» Exercise description: The data must be written out once more, precisely as given.
START Information given
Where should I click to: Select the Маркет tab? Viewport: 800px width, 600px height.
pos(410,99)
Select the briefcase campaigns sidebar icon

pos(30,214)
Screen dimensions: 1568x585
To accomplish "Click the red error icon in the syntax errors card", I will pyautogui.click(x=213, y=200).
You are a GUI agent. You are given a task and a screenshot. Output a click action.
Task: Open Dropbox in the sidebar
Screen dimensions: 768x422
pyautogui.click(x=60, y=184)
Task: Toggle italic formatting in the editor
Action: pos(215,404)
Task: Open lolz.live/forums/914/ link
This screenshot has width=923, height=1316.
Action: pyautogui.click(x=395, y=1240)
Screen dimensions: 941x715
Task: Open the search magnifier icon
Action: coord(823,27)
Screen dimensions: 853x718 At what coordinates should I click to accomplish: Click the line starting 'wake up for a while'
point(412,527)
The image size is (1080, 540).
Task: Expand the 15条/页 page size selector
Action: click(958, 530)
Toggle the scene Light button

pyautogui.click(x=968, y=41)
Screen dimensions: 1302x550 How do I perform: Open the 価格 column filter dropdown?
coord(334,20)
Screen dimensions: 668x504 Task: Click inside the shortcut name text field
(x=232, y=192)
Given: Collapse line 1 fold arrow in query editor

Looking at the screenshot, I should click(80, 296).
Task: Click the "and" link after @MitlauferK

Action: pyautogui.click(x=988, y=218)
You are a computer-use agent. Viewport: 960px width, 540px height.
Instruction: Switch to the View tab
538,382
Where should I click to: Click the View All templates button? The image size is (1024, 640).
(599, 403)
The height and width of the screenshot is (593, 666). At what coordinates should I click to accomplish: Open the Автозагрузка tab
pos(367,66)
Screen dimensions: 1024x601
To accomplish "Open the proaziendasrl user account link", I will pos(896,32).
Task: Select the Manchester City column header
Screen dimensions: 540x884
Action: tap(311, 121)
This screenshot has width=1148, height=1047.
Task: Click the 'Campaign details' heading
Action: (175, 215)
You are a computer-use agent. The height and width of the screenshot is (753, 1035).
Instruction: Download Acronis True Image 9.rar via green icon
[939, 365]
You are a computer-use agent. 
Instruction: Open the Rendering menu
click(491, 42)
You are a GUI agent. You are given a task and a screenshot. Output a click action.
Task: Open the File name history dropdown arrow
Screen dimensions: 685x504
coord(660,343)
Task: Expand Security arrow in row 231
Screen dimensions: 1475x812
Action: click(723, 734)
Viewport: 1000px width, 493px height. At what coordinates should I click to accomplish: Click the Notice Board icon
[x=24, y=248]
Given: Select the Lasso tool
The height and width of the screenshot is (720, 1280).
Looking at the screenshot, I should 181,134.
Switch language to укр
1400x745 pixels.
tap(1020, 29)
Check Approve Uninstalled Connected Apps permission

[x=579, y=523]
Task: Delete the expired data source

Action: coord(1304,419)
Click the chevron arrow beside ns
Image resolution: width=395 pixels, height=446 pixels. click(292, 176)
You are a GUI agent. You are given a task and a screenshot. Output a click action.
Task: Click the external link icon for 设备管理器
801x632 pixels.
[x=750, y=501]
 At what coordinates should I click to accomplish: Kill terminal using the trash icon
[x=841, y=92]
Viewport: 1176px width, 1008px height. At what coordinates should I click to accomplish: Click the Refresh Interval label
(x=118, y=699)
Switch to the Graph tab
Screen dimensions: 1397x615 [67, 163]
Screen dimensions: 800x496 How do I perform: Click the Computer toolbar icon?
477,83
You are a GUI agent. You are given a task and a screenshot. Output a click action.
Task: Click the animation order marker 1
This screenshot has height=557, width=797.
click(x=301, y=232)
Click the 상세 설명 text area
END Information given
» Output below:
Where should I click to: Select the Маркет tab? Viewport: 800px width, 600px height.
pos(410,99)
Select the briefcase campaigns sidebar icon

pos(30,214)
Screen dimensions: 1568x585
To accomplish "Click the red error icon in the syntax errors card", I will pyautogui.click(x=213, y=200).
You are a GUI agent. You are given a task and a screenshot. Output a click action.
Task: Open Dropbox in the sidebar
Screen dimensions: 768x422
pyautogui.click(x=60, y=184)
Task: Toggle italic formatting in the editor
Action: pos(215,404)
Task: Open lolz.live/forums/914/ link
This screenshot has width=923, height=1316.
Action: pyautogui.click(x=395, y=1240)
Screen dimensions: 941x715
Task: Open the search magnifier icon
Action: coord(823,27)
Screen dimensions: 853x718 At what coordinates should I click to accomplish: Click the line starting 'wake up for a while'
point(412,527)
The image size is (1080, 540).
Task: Expand the 15条/页 page size selector
Action: click(958, 530)
Toggle the scene Light button

pyautogui.click(x=968, y=41)
Screen dimensions: 1302x550 How do I perform: Open the 価格 column filter dropdown?
coord(334,20)
Screen dimensions: 668x504 Task: Click inside the shortcut name text field
(x=232, y=192)
Given: Collapse line 1 fold arrow in query editor

Looking at the screenshot, I should click(80, 296).
Task: Click the "and" link after @MitlauferK

Action: pyautogui.click(x=988, y=218)
You are a computer-use agent. Viewport: 960px width, 540px height.
Instruction: Switch to the View tab
538,382
Where should I click to: Click the View All templates button? The image size is (1024, 640).
(599, 403)
The height and width of the screenshot is (593, 666). At what coordinates should I click to accomplish: Open the Автозагрузка tab
pos(367,66)
Screen dimensions: 1024x601
To accomplish "Open the proaziendasrl user account link", I will pos(896,32).
Task: Select the Manchester City column header
Screen dimensions: 540x884
Action: tap(311, 121)
This screenshot has width=1148, height=1047.
Task: Click the 'Campaign details' heading
Action: (175, 215)
You are a computer-use agent. The height and width of the screenshot is (753, 1035).
Instruction: Download Acronis True Image 9.rar via green icon
[939, 365]
You are a computer-use agent. 
Instruction: Open the Rendering menu
click(491, 42)
You are a GUI agent. You are given a task and a screenshot. Output a click action.
Task: Open the File name history dropdown arrow
Screen dimensions: 685x504
coord(660,343)
Task: Expand Security arrow in row 231
Screen dimensions: 1475x812
Action: click(723, 734)
Viewport: 1000px width, 493px height. At what coordinates should I click to accomplish: Click the Notice Board icon
[x=24, y=248]
Given: Select the Lasso tool
The height and width of the screenshot is (720, 1280).
Looking at the screenshot, I should 181,134.
Switch language to укр
1400x745 pixels.
tap(1020, 29)
Check Approve Uninstalled Connected Apps permission

[x=579, y=523]
Task: Delete the expired data source

Action: coord(1304,419)
Click the chevron arrow beside ns
Image resolution: width=395 pixels, height=446 pixels. click(292, 176)
You are a GUI agent. You are given a task and a screenshot. Output a click action.
Task: Click the external link icon for 设备管理器
801x632 pixels.
[x=750, y=501]
 At what coordinates should I click to accomplish: Kill terminal using the trash icon
[x=841, y=92]
Viewport: 1176px width, 1008px height. At what coordinates should I click to accomplish: Click the Refresh Interval label
(x=118, y=699)
Switch to the Graph tab
Screen dimensions: 1397x615 [67, 163]
Screen dimensions: 800x496 How do I perform: Click the Computer toolbar icon?
477,83
You are a GUI agent. You are given a task and a screenshot. Output a click action.
Task: Click the animation order marker 1
This screenshot has height=557, width=797.
click(x=301, y=232)
Click the 상세 설명 text area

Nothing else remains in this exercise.